After this analysis, from the 300 country-related clinical investigations associated with the 93 clinical studies concerning gene therapies in rare diseases, 73 gene therapy medical products were investigated, covering the 35 pathologies identified above and presenting more or less advanced stages of development ranging from phase I to market authorization. Of these, 62% are still in the early stages of clinical development (7% in phase I and 55% in phase II); 38% of them are at a more advanced stage in their development plans, with 19% of them in phase III and 19% of them having been approved for marketing in recent years between 2017 and early 2023 [Figure 5A].

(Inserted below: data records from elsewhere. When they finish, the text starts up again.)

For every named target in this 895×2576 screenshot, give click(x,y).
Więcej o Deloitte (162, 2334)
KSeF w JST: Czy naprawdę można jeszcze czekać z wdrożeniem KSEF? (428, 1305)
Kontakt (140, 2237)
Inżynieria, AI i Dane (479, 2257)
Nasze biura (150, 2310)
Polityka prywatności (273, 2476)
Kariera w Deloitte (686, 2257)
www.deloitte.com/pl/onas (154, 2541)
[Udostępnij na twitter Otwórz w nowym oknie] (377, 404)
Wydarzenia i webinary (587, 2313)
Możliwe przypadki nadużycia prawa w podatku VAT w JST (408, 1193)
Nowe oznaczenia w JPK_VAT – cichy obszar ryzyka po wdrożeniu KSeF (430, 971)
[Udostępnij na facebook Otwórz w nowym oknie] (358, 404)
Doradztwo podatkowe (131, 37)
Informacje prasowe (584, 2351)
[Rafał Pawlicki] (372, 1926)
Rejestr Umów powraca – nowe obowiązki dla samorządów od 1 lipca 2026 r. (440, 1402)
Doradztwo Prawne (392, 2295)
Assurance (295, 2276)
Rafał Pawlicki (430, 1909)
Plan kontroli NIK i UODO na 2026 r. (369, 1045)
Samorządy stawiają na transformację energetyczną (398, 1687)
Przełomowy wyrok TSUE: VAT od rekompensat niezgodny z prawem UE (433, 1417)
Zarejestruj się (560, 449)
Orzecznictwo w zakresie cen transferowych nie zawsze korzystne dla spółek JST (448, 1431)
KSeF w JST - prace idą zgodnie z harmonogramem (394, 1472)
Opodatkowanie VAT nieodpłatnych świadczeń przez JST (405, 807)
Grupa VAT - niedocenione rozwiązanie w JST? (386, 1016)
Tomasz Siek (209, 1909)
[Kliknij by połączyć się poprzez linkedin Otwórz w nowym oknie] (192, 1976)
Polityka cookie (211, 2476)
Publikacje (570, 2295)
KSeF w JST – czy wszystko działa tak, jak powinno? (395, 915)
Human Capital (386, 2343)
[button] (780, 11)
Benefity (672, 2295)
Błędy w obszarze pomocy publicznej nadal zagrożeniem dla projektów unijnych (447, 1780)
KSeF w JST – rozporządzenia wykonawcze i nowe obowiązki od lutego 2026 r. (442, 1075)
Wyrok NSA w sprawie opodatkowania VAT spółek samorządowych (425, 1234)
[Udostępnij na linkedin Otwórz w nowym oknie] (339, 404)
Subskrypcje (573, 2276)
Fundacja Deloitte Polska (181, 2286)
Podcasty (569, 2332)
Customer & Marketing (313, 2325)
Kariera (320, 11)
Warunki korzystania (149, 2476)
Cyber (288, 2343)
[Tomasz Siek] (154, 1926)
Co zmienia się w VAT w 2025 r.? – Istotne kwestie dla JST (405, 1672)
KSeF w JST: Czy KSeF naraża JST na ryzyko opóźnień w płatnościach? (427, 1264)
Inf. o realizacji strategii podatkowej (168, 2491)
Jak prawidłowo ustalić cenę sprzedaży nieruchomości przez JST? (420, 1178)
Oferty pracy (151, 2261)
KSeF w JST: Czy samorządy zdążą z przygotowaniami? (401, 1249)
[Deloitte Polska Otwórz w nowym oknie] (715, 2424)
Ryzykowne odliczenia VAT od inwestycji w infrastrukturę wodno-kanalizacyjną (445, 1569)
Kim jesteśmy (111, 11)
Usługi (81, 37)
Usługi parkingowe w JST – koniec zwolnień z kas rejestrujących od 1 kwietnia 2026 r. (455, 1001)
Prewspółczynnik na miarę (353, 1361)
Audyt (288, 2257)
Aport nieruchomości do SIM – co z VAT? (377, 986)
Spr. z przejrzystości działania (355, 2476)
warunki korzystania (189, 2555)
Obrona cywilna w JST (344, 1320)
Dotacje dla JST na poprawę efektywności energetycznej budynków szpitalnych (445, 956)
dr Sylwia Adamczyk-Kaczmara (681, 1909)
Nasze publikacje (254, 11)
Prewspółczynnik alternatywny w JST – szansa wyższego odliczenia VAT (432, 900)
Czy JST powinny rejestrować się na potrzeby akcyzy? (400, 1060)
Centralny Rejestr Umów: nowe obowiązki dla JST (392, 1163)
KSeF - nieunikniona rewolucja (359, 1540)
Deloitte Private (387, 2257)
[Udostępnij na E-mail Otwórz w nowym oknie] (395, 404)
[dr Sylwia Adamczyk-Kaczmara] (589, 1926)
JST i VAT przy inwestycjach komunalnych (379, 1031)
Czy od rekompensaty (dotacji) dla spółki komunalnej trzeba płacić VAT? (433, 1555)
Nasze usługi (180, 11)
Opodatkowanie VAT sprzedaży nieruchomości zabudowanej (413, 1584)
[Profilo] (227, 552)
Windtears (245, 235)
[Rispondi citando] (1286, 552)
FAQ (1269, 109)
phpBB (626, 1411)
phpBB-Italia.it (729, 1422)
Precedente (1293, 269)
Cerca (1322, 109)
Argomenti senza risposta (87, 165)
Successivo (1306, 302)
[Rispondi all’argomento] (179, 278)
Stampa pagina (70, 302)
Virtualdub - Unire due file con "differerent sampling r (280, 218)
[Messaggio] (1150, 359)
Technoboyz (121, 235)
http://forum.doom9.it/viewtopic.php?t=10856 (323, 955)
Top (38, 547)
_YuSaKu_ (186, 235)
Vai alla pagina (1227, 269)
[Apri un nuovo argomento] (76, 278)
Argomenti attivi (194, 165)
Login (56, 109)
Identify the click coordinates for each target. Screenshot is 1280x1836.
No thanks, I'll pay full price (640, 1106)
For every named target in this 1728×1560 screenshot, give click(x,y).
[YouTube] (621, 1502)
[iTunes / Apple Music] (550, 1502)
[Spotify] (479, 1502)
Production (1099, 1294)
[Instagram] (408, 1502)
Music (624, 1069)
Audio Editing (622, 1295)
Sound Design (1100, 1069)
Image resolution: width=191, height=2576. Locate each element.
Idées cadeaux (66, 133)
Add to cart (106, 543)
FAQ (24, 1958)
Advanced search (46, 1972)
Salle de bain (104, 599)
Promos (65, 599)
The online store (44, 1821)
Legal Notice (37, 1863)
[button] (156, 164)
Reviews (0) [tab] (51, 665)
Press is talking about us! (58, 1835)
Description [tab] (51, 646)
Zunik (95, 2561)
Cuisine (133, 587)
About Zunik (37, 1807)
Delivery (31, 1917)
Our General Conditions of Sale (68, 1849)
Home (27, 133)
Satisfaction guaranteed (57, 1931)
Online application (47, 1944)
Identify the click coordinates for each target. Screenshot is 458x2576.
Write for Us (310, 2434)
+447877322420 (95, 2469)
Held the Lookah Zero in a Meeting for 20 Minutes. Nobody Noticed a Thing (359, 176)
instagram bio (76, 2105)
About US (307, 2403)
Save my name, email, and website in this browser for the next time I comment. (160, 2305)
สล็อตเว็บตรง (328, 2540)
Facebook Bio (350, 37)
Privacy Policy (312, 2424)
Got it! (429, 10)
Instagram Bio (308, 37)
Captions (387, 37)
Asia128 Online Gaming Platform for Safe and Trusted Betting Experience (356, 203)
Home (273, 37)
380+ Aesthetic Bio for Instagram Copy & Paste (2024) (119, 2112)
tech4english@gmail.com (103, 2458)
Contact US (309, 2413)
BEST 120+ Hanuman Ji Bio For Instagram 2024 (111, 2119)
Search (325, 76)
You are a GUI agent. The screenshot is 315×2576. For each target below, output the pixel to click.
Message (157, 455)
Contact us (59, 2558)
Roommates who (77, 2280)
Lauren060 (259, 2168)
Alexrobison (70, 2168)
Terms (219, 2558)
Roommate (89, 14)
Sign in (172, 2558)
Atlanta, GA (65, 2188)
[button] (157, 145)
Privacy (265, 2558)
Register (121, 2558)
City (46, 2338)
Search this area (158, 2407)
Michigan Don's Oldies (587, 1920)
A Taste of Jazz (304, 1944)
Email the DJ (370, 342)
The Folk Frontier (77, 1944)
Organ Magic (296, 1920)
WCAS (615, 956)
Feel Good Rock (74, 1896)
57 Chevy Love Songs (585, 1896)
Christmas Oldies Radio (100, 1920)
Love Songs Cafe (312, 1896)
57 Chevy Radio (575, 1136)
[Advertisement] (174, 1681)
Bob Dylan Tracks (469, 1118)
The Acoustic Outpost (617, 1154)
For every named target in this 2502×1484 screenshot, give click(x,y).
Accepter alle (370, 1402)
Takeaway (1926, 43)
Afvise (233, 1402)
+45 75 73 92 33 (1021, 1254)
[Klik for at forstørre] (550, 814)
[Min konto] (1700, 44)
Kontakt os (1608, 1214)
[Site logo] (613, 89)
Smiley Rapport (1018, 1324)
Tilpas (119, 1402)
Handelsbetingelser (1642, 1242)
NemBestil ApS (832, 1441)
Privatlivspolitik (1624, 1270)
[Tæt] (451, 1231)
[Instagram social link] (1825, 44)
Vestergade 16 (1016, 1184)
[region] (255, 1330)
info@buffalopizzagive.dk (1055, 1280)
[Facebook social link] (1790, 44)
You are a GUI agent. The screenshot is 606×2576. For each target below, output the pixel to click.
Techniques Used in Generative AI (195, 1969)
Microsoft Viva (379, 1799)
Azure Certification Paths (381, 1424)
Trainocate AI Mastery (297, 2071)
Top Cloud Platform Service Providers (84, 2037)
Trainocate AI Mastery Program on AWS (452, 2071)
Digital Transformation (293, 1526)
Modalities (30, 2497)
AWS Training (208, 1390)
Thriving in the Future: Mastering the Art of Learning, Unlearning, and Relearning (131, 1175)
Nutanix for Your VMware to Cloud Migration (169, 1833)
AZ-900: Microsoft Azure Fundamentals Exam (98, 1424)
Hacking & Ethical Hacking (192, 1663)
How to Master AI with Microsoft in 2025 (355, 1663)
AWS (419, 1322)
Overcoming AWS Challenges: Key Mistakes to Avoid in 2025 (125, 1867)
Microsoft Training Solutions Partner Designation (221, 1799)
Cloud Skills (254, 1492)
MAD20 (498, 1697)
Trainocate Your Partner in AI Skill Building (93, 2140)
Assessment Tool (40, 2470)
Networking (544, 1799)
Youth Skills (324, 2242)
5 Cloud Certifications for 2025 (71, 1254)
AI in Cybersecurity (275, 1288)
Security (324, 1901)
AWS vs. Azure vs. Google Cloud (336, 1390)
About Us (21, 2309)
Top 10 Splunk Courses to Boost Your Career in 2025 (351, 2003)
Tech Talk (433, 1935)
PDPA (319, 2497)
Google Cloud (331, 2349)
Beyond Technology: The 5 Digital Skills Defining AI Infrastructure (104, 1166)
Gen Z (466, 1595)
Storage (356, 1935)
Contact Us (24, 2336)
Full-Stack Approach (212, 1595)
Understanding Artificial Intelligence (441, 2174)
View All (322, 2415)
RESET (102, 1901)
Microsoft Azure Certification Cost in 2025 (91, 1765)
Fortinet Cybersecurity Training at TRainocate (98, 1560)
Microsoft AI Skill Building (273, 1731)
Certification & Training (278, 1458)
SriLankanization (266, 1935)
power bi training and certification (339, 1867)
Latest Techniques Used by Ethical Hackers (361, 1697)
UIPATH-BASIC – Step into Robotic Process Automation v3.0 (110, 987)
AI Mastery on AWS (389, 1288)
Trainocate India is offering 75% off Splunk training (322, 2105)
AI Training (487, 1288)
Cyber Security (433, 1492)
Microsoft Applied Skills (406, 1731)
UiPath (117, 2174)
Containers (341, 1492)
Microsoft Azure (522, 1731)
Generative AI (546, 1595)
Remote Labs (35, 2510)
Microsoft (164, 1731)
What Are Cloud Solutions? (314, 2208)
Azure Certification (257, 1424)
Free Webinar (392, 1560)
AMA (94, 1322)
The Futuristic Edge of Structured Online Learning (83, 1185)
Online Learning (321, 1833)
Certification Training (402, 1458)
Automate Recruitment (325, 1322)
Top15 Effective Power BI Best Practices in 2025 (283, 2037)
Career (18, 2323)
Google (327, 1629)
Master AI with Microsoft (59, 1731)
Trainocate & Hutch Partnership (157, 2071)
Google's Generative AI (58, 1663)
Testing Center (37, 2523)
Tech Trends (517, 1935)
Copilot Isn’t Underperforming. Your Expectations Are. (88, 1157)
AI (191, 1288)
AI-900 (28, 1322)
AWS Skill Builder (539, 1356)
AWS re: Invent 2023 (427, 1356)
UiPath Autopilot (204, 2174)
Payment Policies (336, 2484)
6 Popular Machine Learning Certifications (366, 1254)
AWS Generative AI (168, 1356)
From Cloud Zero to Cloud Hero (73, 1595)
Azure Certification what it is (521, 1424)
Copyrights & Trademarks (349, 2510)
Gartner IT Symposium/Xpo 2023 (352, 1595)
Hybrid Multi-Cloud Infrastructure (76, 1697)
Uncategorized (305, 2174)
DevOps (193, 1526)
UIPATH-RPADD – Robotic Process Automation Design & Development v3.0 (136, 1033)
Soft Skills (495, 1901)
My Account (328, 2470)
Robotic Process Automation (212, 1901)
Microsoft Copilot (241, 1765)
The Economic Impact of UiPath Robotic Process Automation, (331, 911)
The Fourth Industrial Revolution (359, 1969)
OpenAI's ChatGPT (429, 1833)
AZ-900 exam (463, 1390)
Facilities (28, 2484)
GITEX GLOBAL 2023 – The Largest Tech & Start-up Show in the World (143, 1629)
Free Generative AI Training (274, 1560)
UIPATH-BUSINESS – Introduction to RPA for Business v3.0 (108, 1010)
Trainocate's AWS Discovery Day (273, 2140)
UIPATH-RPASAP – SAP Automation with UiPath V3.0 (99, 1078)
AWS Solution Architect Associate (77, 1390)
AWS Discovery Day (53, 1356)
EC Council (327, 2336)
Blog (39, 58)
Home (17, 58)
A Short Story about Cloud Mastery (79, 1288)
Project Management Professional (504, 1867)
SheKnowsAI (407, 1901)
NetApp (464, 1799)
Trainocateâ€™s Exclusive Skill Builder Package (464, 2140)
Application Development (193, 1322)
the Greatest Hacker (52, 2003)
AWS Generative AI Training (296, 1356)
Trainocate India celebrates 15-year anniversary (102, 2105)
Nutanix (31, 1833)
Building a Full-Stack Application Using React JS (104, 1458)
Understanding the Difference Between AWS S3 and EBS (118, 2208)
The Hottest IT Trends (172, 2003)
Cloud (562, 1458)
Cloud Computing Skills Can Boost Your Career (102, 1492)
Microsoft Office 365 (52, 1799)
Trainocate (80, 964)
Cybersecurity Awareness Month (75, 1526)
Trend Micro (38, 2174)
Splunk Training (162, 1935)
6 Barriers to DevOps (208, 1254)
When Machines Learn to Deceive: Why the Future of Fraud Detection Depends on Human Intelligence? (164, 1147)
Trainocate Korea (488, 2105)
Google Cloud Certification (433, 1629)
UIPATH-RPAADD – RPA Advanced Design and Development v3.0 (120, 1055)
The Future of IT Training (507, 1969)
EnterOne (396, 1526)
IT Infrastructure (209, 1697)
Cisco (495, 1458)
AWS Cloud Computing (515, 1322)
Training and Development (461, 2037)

2017-2023: state of the art of gene therapies in rare diseases in Europe: the dynamics of clinical R&D, new approved treatments and expected therapies in the pipelines

Figure 5. Gene therapies in rare disease - information about stage of development. (A) pie chart representation of development stages of the 73 identified gene therapies ranging from phase I, II, and III to market authorization; (B) Diagram representation of the absolute number of gene therapies in development associated with both their therapeutic areas and their respective stages of development (from phase I to market authorization (in Europe and/or in US). The absolute number of individual therapies under development is presented to the right of each graph; (C) Table indicating information about new gene therapies for rare diseases authorized between 2017 and 2023; the information will cover associated therapeutic area, related condition, name of the product, sponsor name and year of approval (for authorized products), as well as the year of start or year of completion for gene therapies in stage III of development.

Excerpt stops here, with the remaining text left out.